My code is as follows:
for file in glob.iglob(os.path.join(dir, '*.txt')): print(file) with codecs.open(file,encoding='latin-1') as f: infile = f.read() with codecs.open('test.txt',mode='w',encoding='utf-8') as f: f.write(infile)
The files I'm working with are encoded in Latin-1 (I couldn't open them in UTF-8, obviously). But I want to write the resulting files in utf-8.
But this:
<Trans audio_filename="VALE_M11_070.MP3" xml:lang="español"> <Datos clave_texto=" VALE_M11_070" tipo_texto="entrevista_semidirigida"> <Corpus corpus="PRESEEA" subcorpus="ESESUMA" ciudad="Valencia" pais="España"/>
Instead it becomes (in gedit):
<Trans audio_filename="VALE_M11_070.MP3" xml:lang="espa뇃漀氀∀㸀ഀ㰀䐀愀琀`漀猀 挀氀愀瘀攀开琀攀砀琀漀㴀∀ 嘀䄀䰀䔀开䴀开 㜀
If I print it on the terminal, it displays fine.

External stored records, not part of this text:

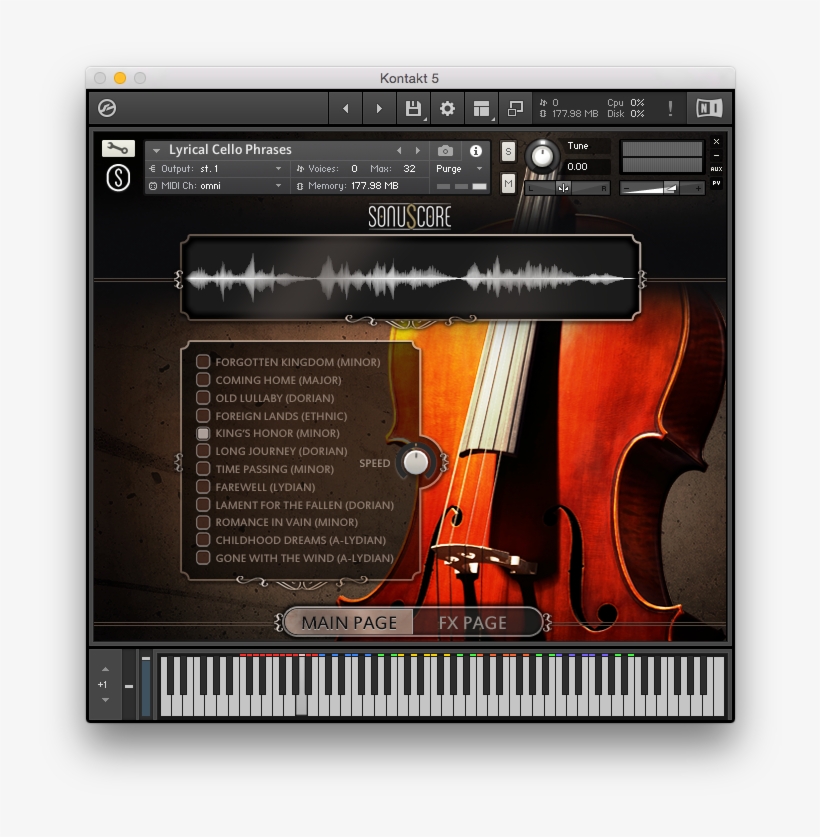Click the workspace layout icon
Viewport: 820px width, 837px height.
click(481, 108)
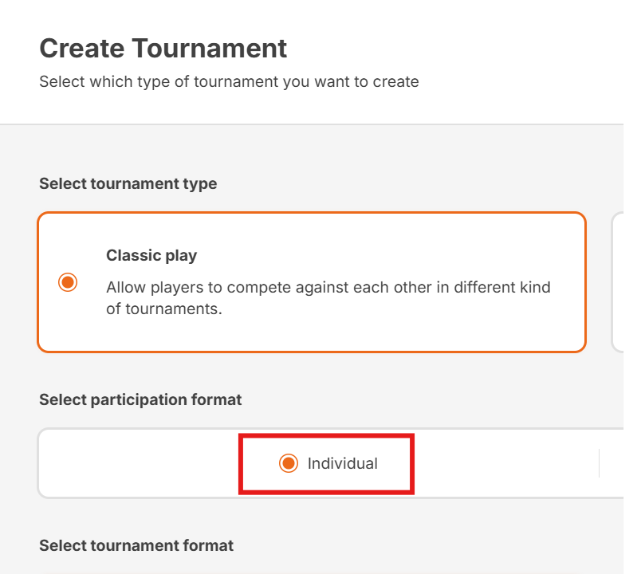Viewport: 624px width, 574px height.
Task: Select the Classic play radio button
Action: tap(68, 282)
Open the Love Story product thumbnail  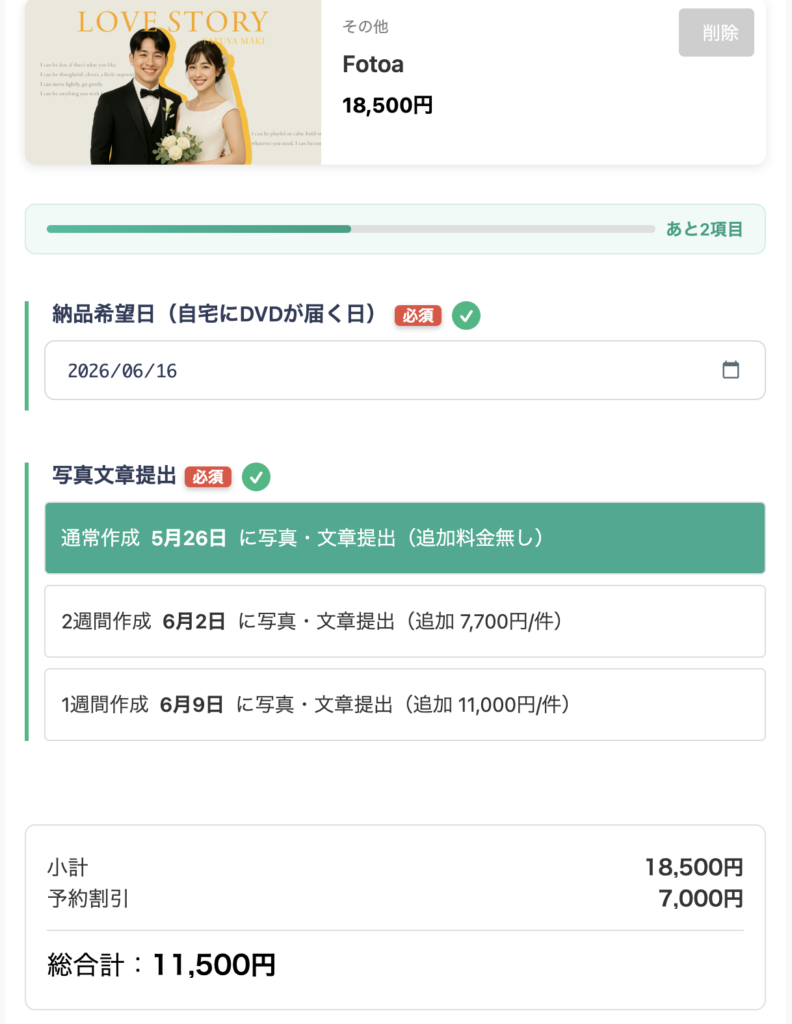[x=173, y=82]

Even more confusing is what I get when I open the resulting file with LibreOffice Writer:
<#T#r#a#n#s# (and so on)
So, how to convert latin-1 string to utf-8 string correctly? In python2, this is easy, but in python3 it seems confused to me.

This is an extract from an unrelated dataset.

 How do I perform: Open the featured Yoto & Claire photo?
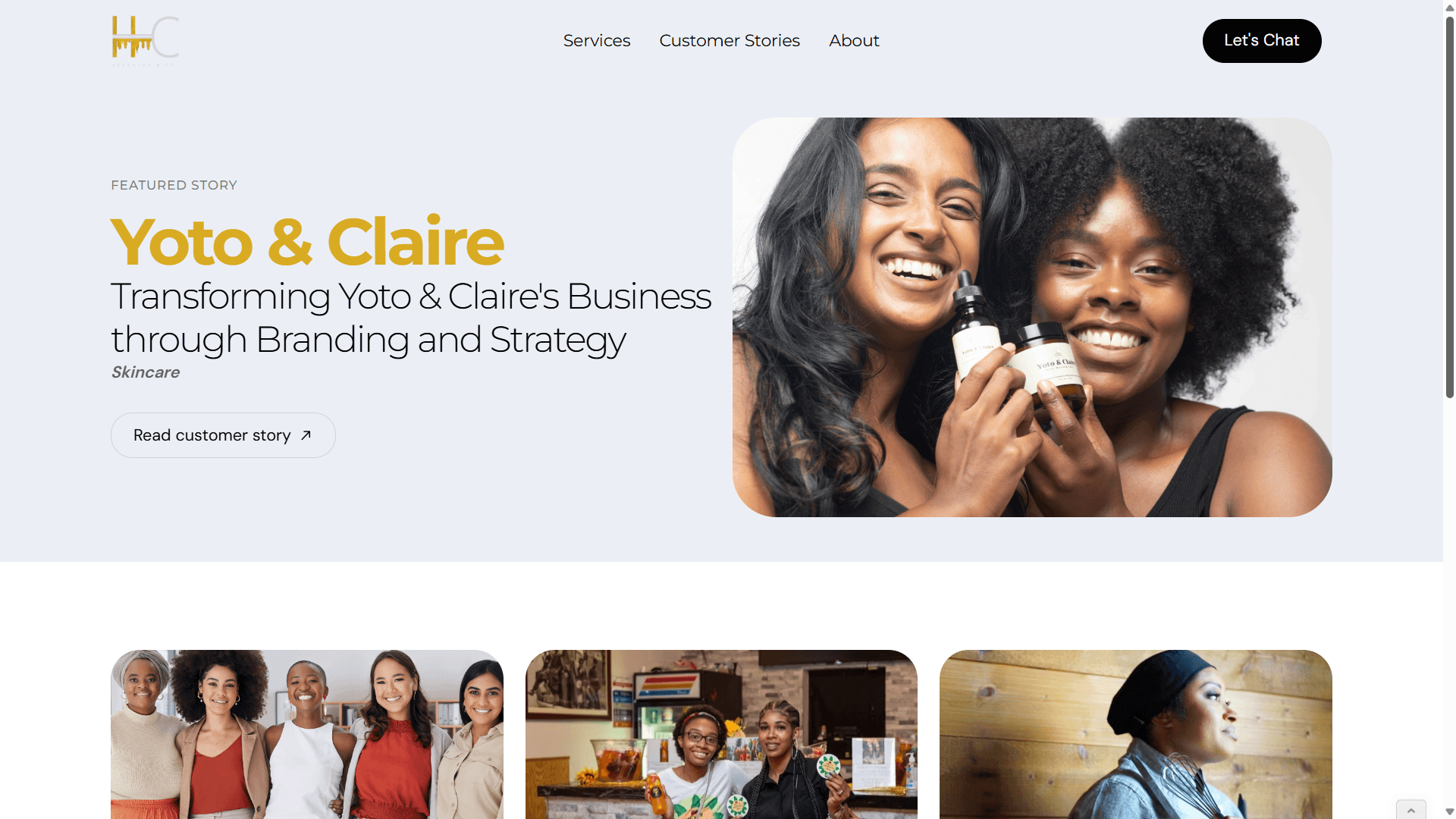1032,317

I already tried them in different combinations:
#infile = bytes(infile,'utf-8').decode('utf-8')
But for some reason I always end up with the same strange way out.
Thanks in advance!
Edit: This question is different from the questions related to the comment, as it relates to Python 3, not Python 2.7.